Keywords: Calcium; Dynamics; Heterogeneity; Immune response; Lymphocytes; Microfluidics; Single cell analysis; Time-lapse microscopy.

Figure 1

Microfluidic droplet generation and docking microarray platform. (A) PDMS nanoliter droplet array device showing inlets for oil (highlighted by arrows), T cells (inlet 1) and ionomycin or DCs (inlet 2). (B–D) Images of the flow of two input streams containing red and green fluorescent polystyrene beads (7 μm diameter) in the region indicated in (A). The aqueous and oil flow rates are 50 μl/hour and 300 μl/ hour. The fluorescent exposure was kept in the range of 500–700 msec, which precludes observation of individual beads in the serpentine region under flow. (E) Droplet generation at flow-focusing junction. Droplets containing T cells are indicated by arrowheads. (F) Generated droplets driven towards the docking microarray. (G) Droplet-filled microarray. (H) Droplets containing single T cells (indicated by arrowheads) labeled with Fluo-4. Scale bar: 50 μm.

Figure 2

T cell viability and signaling trends in droplets. (A) Time course of T cell viability. The primary y-axis indicates increase in cell death over time. The secondary y-axis indicates proportion of live cells in the same droplets. The error bars indicate ± 5% value. (B) Major calcium signaling trends observed in the cell population: consistent increase (red), consistent decrease (purple), rapid decrease (green) and unchanged (blue) levels.

Figure 3

T cell calcium signaling in response to ionomycin treatment. (A) Heat map showing calcium trends in T cells stimulated with ionomycin (3 μM) in droplets (time= 0–60 min). The data represents dynamic profiles from 98 cells. (B) Percentage of cells in each of the four signaling categories depicted in Figure 2B. The error bars indicate ± 5% value.

Figure 4

Comparative calcium signaling trends in control and ionomycin-stimulated cell populations. (A) Representative calcium trends in control (stimulated with media only) T cells in the first 30 minutes. The y-axis indicates Normalized Mean Fluorescent Intensity (N.F.I) of individual T cells as described in Materials and Methods. (B) Representative calcium trends in T cells stimulated with ionomycin (3 μM) in droplets. (C) Overlay of phase and fluorescent images of control T cells depicting decrease in Fluo-4 fluorescence over time. Inset: Magnified fluorescent image of the corresponding T cell. (D) Overlay of phase and fluorescent images of ionomycin-stimulated T cells depicting increase in Fluo-4 fluorescence over time.
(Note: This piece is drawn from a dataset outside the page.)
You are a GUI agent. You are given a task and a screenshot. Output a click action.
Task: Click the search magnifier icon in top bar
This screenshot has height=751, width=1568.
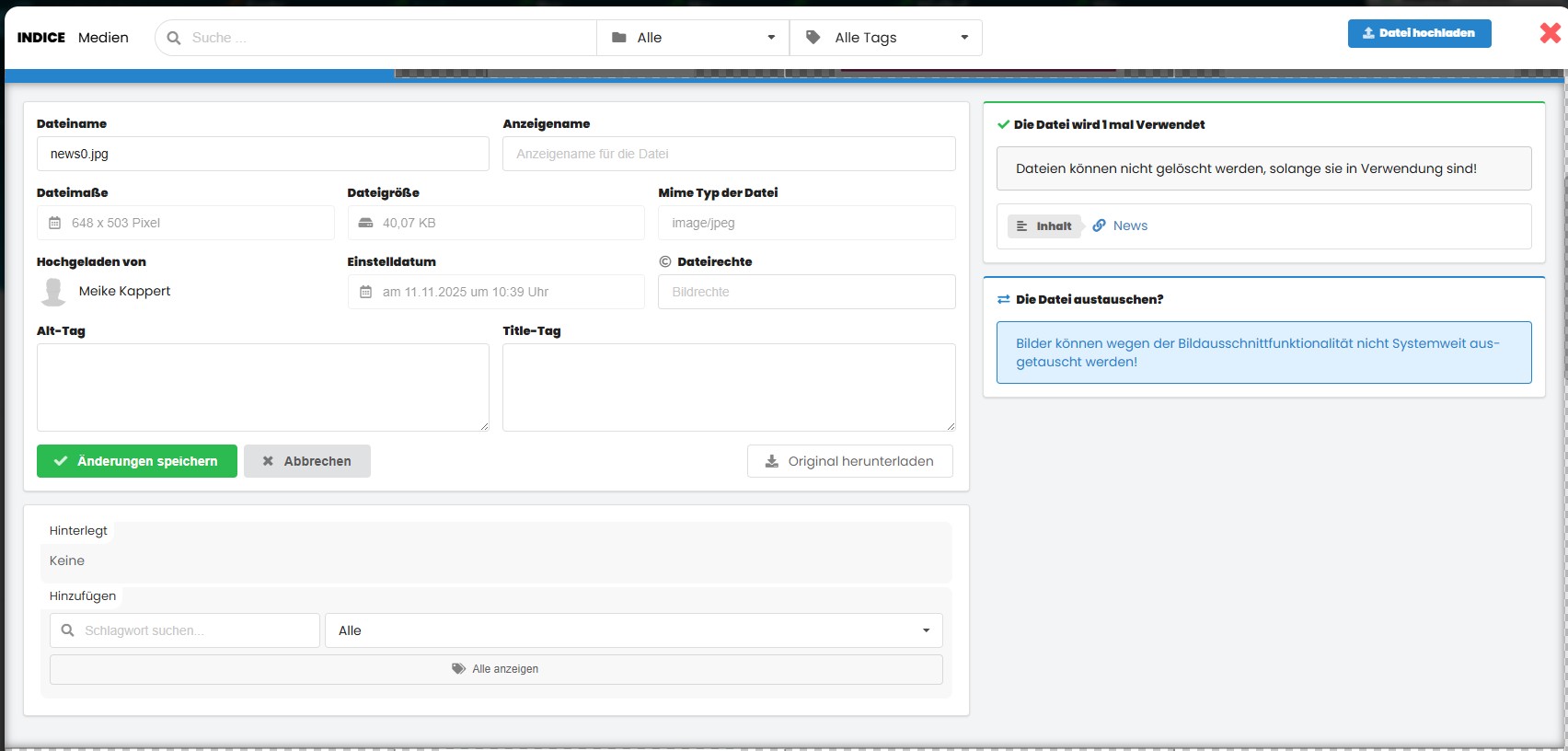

Inset: Magnified fluorescent image of the indicated T cell. (E,F) Intensity profiles of the cells shown in insets in C and D.

Figure 5

DC-T interaction and dynamic calcium signaling in droplets. (A) Co-encapsulation of naïve T cell and DC stimulated with OVA-FITC (100 μg/ml). DCs demonstrate morphological change in droplets over time. (B) Increase in calcium transient in T cell following contact with DC. (C) Non-contact mediated increase in T cell calcium level. Insets (B,C): Fluorescent images of the corresponding T cells. Scale bar: 50 μm. (D) Representative traces of normalized fluorescent intensity (N.F.I) of Fluo-4 in T cells under various states of conjugation with DC:(a) DC-T cells in contact throughout experimental duration; (b) Cell contact initiated at t=2min, indicated by the square (■) and dissociated at t=12min, indicated by the triangle (▲); (c,d) No contact observed between DC and T cells throughout experimental duration.